Input records:
◆ ◆ ◆ ◆ ◆ ◆ ◆

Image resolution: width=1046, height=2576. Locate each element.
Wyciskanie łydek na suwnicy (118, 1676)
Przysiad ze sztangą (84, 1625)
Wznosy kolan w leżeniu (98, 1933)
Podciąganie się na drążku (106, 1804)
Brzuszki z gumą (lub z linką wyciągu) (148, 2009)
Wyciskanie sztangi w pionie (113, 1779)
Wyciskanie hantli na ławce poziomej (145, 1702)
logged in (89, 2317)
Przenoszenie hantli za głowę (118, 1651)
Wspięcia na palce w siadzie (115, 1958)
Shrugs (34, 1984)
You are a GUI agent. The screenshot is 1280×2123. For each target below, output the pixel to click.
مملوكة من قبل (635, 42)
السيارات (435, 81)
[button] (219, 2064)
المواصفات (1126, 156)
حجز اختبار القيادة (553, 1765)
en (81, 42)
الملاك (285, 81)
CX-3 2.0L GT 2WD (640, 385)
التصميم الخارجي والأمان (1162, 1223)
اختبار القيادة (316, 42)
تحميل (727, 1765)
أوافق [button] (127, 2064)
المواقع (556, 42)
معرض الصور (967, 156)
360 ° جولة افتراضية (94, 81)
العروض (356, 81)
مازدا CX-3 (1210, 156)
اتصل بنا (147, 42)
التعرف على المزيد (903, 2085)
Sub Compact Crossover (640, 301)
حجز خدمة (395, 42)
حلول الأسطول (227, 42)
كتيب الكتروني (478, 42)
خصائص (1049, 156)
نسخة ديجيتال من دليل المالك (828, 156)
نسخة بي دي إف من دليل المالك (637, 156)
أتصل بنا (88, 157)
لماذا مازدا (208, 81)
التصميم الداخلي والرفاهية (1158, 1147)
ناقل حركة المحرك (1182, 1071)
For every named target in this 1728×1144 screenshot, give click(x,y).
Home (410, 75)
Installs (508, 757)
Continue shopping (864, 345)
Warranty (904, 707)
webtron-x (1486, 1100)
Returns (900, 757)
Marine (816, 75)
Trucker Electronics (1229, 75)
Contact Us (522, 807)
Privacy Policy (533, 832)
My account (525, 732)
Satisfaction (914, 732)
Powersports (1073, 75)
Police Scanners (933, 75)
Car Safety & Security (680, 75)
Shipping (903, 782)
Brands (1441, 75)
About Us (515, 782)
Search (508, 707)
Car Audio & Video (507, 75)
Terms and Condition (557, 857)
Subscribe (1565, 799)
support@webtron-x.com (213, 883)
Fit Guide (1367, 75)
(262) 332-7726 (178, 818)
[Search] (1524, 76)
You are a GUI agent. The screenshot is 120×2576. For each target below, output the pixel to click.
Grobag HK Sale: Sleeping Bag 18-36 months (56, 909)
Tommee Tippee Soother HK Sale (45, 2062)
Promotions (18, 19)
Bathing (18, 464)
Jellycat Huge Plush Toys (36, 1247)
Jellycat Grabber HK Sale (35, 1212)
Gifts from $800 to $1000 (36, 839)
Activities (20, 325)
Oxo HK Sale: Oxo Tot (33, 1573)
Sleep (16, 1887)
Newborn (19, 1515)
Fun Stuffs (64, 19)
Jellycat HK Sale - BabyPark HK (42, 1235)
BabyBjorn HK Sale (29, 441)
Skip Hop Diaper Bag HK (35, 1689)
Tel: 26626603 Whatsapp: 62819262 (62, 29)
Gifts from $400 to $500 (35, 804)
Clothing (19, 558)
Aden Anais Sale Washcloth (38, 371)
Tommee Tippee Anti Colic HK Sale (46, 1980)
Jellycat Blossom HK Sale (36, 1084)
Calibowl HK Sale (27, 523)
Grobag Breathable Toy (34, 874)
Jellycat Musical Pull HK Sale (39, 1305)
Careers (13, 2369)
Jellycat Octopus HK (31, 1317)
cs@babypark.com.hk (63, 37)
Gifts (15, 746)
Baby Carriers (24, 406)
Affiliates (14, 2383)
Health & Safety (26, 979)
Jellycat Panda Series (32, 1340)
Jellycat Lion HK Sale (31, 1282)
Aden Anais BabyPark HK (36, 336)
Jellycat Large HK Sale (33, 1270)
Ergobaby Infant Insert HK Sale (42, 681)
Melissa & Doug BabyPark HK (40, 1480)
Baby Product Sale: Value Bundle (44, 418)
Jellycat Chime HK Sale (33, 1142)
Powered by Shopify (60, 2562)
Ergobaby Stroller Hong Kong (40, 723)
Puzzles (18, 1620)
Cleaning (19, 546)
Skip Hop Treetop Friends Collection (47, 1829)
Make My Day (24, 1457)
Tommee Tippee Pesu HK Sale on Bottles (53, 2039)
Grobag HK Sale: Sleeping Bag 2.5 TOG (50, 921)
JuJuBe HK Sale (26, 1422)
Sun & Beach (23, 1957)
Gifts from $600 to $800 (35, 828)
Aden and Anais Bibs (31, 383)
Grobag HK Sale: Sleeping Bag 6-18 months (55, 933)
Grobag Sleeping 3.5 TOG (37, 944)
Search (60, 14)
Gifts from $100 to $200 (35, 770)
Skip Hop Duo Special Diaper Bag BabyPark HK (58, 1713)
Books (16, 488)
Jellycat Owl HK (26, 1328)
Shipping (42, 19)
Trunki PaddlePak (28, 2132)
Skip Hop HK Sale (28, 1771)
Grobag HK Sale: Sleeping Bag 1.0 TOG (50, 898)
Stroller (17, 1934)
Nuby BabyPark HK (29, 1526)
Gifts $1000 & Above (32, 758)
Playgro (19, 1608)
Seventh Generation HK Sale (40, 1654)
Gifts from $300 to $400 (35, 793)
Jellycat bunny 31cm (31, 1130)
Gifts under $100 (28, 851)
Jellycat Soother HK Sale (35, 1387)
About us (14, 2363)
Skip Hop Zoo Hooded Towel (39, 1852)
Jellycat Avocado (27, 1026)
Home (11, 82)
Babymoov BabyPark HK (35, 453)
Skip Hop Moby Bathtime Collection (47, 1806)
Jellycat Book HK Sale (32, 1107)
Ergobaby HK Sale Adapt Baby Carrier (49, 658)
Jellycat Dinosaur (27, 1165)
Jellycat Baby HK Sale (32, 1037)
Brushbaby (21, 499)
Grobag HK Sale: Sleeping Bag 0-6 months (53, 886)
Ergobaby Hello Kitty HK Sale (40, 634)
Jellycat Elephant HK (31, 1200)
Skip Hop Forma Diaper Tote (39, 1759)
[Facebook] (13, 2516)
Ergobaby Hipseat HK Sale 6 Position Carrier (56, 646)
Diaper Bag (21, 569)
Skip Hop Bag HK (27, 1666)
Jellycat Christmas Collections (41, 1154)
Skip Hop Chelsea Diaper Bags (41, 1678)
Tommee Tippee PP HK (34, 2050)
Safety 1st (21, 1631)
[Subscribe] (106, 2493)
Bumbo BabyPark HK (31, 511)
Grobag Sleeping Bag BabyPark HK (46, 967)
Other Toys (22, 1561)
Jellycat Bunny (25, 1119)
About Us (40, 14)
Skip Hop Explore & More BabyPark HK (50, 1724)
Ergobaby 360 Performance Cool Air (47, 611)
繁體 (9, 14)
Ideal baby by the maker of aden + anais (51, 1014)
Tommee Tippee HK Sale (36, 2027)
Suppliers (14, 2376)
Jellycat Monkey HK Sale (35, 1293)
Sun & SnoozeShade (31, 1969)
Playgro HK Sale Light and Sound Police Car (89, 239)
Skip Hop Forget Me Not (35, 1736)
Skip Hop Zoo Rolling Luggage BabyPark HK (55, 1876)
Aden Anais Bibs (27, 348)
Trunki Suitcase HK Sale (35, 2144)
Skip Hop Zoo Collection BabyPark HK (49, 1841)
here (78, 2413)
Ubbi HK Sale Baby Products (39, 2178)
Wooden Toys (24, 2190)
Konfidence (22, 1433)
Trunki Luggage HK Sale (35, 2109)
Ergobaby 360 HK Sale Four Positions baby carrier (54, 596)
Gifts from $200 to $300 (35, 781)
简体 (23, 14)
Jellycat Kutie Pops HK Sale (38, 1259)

◆ ◆ ◆ ◆ ◆ ◆ ◆

What is expected:
Your task for the entries above: copy exactly the span starting with the line with "You are a GUI agent. The screenshot is 1280×2123." and going on through the line with "لماذا مازدا (208, 81)", both lines included, and nothing else.

Answer space:
You are a GUI agent. The screenshot is 1280×2123. For each target below, output the pixel to click.
مملوكة من قبل (635, 42)
السيارات (435, 81)
[button] (219, 2064)
المواصفات (1126, 156)
حجز اختبار القيادة (553, 1765)
en (81, 42)
الملاك (285, 81)
CX-3 2.0L GT 2WD (640, 385)
التصميم الخارجي والأمان (1162, 1223)
اختبار القيادة (316, 42)
تحميل (727, 1765)
أوافق [button] (127, 2064)
المواقع (556, 42)
معرض الصور (967, 156)
360 ° جولة افتراضية (94, 81)
العروض (356, 81)
مازدا CX-3 (1210, 156)
اتصل بنا (147, 42)
التعرف على المزيد (903, 2085)
Sub Compact Crossover (640, 301)
حجز خدمة (395, 42)
حلول الأسطول (227, 42)
كتيب الكتروني (478, 42)
خصائص (1049, 156)
نسخة ديجيتال من دليل المالك (828, 156)
نسخة بي دي إف من دليل المالك (637, 156)
أتصل بنا (88, 157)
لماذا مازدا (208, 81)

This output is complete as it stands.